After Googling again, I stepped on this post, which compared CodeIgniter, KohanaPHP and Yii. This post was the round 2 of the older comparison a year ago and I though to give Yii a try.

I forgot to say that most frameworks (if not all) use the notion of the MVC design pattern (Model-View-Controller, see here for more information).

I haven't peeked much at the Yii framework, but I can say that from my first introduction to it, it seems like the framework I was looking for.

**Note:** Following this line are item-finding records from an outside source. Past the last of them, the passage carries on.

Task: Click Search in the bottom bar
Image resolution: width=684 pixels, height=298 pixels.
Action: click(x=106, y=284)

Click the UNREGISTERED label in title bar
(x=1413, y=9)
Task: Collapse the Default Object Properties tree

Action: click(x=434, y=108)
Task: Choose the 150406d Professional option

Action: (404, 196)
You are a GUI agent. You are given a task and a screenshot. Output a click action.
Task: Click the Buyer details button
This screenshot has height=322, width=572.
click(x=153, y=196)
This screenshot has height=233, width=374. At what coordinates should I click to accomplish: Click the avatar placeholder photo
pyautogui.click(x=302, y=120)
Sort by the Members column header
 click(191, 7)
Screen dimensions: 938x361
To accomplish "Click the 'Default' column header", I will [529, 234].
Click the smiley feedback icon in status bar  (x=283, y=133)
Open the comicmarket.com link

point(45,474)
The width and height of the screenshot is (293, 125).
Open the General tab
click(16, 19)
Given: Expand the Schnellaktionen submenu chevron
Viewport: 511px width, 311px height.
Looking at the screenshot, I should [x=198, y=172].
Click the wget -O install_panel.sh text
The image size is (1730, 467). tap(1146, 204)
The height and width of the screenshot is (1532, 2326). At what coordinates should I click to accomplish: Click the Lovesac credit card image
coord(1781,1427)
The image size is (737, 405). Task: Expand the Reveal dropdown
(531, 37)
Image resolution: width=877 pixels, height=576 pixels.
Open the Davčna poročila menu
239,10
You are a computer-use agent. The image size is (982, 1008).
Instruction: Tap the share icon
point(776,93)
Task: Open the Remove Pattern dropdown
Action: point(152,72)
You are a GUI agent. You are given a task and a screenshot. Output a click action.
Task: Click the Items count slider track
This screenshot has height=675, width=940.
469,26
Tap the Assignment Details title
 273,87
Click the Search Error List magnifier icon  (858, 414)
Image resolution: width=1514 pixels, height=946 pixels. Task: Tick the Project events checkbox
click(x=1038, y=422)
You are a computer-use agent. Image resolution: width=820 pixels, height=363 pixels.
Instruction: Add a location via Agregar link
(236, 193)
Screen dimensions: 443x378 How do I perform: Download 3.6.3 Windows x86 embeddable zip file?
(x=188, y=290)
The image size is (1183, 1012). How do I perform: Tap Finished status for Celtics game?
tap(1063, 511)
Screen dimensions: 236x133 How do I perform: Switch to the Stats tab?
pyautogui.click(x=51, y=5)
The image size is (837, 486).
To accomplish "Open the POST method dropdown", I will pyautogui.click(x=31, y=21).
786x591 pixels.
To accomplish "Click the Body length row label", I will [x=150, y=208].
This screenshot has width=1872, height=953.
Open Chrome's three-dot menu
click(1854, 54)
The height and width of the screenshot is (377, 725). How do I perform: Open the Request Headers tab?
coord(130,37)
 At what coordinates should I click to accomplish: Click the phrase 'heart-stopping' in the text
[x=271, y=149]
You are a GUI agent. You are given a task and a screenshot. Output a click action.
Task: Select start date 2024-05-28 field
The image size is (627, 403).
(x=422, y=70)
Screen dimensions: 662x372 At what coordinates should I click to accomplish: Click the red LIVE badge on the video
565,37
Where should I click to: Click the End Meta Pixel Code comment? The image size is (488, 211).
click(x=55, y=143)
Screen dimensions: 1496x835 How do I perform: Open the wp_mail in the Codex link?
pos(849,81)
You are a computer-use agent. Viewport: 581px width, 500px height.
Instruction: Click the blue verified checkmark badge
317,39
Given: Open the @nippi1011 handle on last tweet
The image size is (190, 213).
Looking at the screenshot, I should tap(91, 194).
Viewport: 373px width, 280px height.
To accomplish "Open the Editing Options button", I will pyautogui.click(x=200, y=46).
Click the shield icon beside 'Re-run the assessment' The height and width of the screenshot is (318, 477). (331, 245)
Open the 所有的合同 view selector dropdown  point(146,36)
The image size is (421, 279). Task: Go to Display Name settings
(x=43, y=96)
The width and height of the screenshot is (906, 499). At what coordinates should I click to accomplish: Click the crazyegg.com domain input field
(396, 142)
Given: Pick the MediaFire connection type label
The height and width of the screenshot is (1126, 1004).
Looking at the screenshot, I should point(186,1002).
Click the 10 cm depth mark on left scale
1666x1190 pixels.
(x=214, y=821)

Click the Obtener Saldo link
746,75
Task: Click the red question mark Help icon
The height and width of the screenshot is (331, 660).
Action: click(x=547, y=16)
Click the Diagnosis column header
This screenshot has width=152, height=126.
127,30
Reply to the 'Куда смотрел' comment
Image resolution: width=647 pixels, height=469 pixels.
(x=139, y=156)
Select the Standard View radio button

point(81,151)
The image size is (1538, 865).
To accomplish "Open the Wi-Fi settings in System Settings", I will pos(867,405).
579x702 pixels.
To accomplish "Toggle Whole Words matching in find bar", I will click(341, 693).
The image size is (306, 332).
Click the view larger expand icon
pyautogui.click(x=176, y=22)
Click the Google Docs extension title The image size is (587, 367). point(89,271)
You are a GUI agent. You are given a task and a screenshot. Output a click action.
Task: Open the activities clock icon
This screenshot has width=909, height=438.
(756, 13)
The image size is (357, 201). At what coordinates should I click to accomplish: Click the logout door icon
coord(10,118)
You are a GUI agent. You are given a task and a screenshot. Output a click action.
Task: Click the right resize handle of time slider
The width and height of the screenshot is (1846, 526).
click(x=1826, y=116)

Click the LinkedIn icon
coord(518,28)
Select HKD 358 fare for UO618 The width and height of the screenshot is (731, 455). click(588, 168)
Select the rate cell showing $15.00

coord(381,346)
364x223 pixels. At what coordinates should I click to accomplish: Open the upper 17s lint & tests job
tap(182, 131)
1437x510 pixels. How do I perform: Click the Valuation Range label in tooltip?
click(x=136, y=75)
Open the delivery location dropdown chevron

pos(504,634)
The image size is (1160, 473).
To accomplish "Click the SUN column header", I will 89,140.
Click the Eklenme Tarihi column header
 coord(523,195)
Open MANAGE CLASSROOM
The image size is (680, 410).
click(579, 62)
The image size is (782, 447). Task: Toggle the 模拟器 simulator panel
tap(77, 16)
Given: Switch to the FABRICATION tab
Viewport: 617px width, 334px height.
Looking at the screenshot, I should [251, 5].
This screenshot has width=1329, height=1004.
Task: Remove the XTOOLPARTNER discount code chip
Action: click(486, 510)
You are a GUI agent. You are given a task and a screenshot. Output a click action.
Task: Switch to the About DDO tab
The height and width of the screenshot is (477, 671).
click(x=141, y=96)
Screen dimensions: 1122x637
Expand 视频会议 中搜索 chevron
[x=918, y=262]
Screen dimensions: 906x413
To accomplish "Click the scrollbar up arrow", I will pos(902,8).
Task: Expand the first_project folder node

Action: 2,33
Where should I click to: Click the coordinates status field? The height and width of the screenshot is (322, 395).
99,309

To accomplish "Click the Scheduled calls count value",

It has extensive documentation (a 153 LaTeX generated document that explains if not all, a very great deal of the framework, along with html files for all framework classes) and it also includes a php shell that automates the creation of models, controllers and other stuff I don't know so far! The latter is an excellent feature. Say you have a database table that holds eg. users. You enter a simple model user in the shell, and it creates the corresponding user model! You can also create the controller that automates the tasks of creating, updating, deleting users from your table, all this without any lines of code by you. I have to congratulate Qiang Xue, the person behind the Yii framework. Up so far, I am mostly impressed.

After I create my first application with Yii, I will post more details about it.